Breakthrough Glass Innovation: A New Era for High-Tech Industries

Breakthrough Glass Innovation: A New Era for High-Tech Industries

Researchers from Tel Aviv University (TAU) have developed a groundbreaking type of glass that exhibits unique and seemingly contradictory properties. This glass acts as a powerful adhesive while maintaining high transparency. Forming spontaneously when in contact with water at room temperature, this innovative material has the potential to revolutionize various industries, including optics, electro-optics, satellite communications, remote sensing, and biomedicine.

Discovery and Development

The discovery was made by a team of international researchers led by PhD student Gal Finkelstein-Zuta and Professor Ehud Gazit from TAU’s Shmunis School of Biomedicine and Cancer Research and the Department of Materials Science and Engineering. Their research findings were published in the prestigious journal Nature.

Professor Gazit explains the process: "In our lab, we explore bio-convergence and utilize the remarkable properties of biology to create innovative materials. We specifically study sequences of amino acids, the building blocks of proteins. Typically, amino acids and peptides tend to form ordered structures with a periodic arrangement. However, during our research, we identified a unique peptide that behaves differently – it forms an amorphous, disordered structure characteristic of glass."

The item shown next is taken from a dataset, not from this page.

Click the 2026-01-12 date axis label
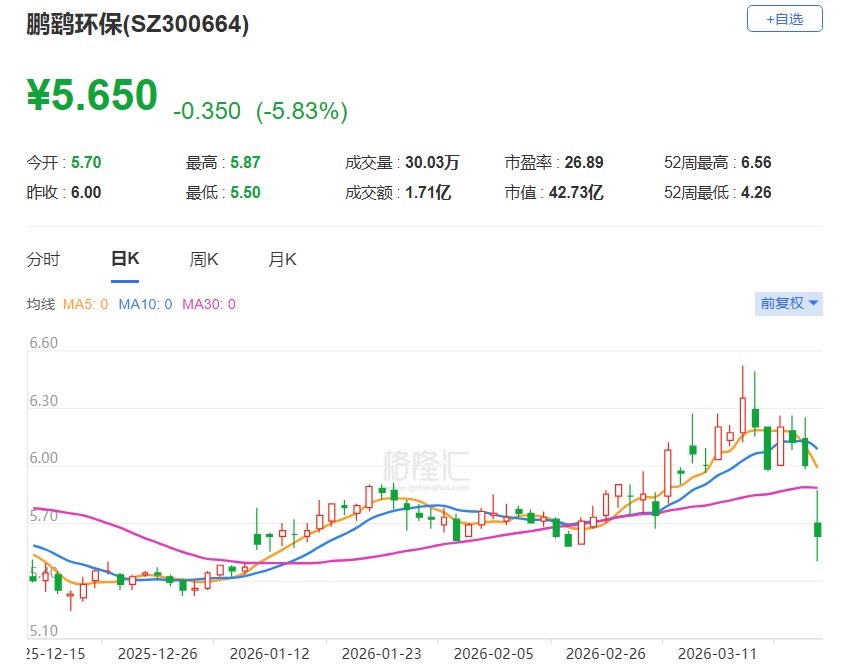 pos(270,653)
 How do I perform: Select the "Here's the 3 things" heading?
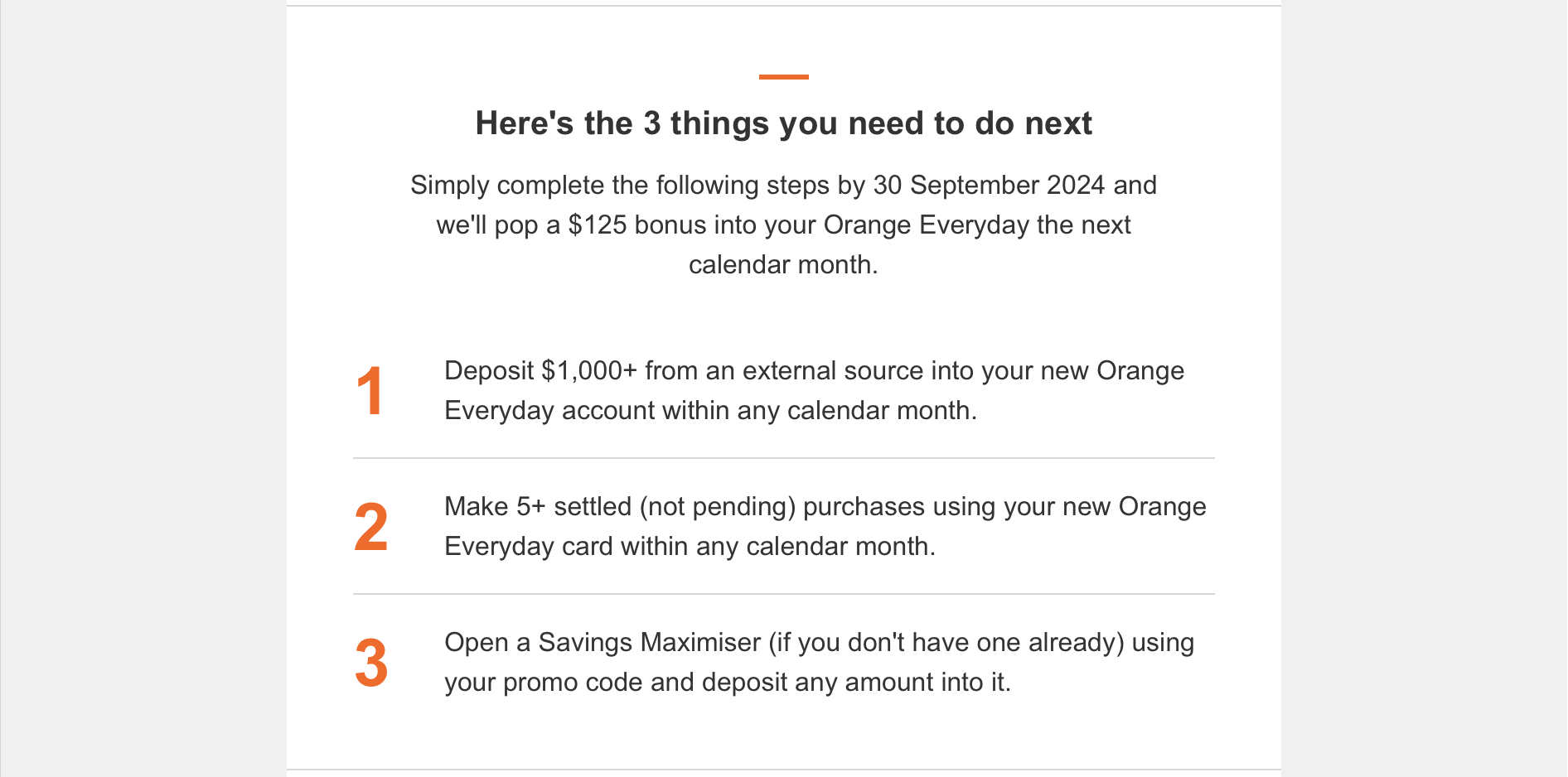[783, 123]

At a molecular level, glass is a liquid-like substance without a defined molecular order but with solid-like mechanical properties. Traditional glass manufacturing involves rapid cooling of molten materials to prevent crystallization, resulting in an amorphous state that grants unique optical, chemical, and mechanical properties. The TAU researchers found that an aromatic peptide consisting of a three-tyrosine sequence (YYY) forms a molecular glass spontaneously upon the evaporation of an aqueous solution at room temperature.

Unique Properties and Simple Formation

Gal Finkelstein-Zuta elaborates on the process: "Commercial glass is created through a process called vitrification, where molten materials are rapidly cooled to maintain an amorphous state. This requires significant energy. Conversely, our biological glass forms spontaneously at room temperature without the need for high heat or pressure. By simply dissolving a powder in water, the glass forms – much like making a drink mix. For instance, we created lenses from this glass by dropping a solution onto a surface and controlling its curvature and focus by adjusting the solution volume."

The TAU glass exhibits unique and even contradictory properties: it is extremely hard yet capable of self-repair at room temperature; it serves as a strong adhesive while remaining highly transparent across a wide spectral range, from visible light to the mid-infrared spectrum.

Potential Applications and Impact

Professor Gazit emphasizes the significance of their achievement: "This is the first successful creation of molecular glass under simple conditions. The properties of this glass are remarkable. It is incredibly strong and exceptionally transparent, more so than conventional glass. While typical silicate glass is transparent in the visible light range, our molecular glass extends its transparency deep into the infrared range. This makes it highly useful for applications in satellites, remote sensing, communications, and optics. Additionally, it functions as a strong adhesive, capable of bonding different glass types and self-repairing cracks. These properties, all derived from a single peptide, present immense potential for science and engineering."

This groundbreaking glass offers numerous potential applications, particularly in fields requiring advanced optical properties and robust adhesive capabilities. Its ability to self-repair and its transparency across a broad spectrum make it an attractive material for high-tech industries.

Future Prospects

The development of this innovative glass represents a significant advancement in materials science. Its unique combination of properties could lead to new applications and improve existing technologies. As further research and development continue, this glass could become a standard material in various high-tech industries, driving innovation and efficiency.


The research, titled “A self-healing multispectral transparent adhesive peptide glass,” was authored by Gal Finkelstein-Zuta, Zohar A. Arnon, Thangavel Vijayakanth, Or Messer, Orr Simon Lusky, Avital Wagner, Galit Zilberman, Ruth Aizen, Lior Michaeli, Sigal Rencus-Lazar, Sharon Gilead, Sudha Shankar, Mariela Jorgelina Pavan, Dor Aaron Goldstein, Shira Kutchinsky, Tal Ellenbogen, Benjamin A. Palmer, Amir Goldbourt, Maxim Sokol, and Ehud Gazit, and published on June 12, 2024, in Nature.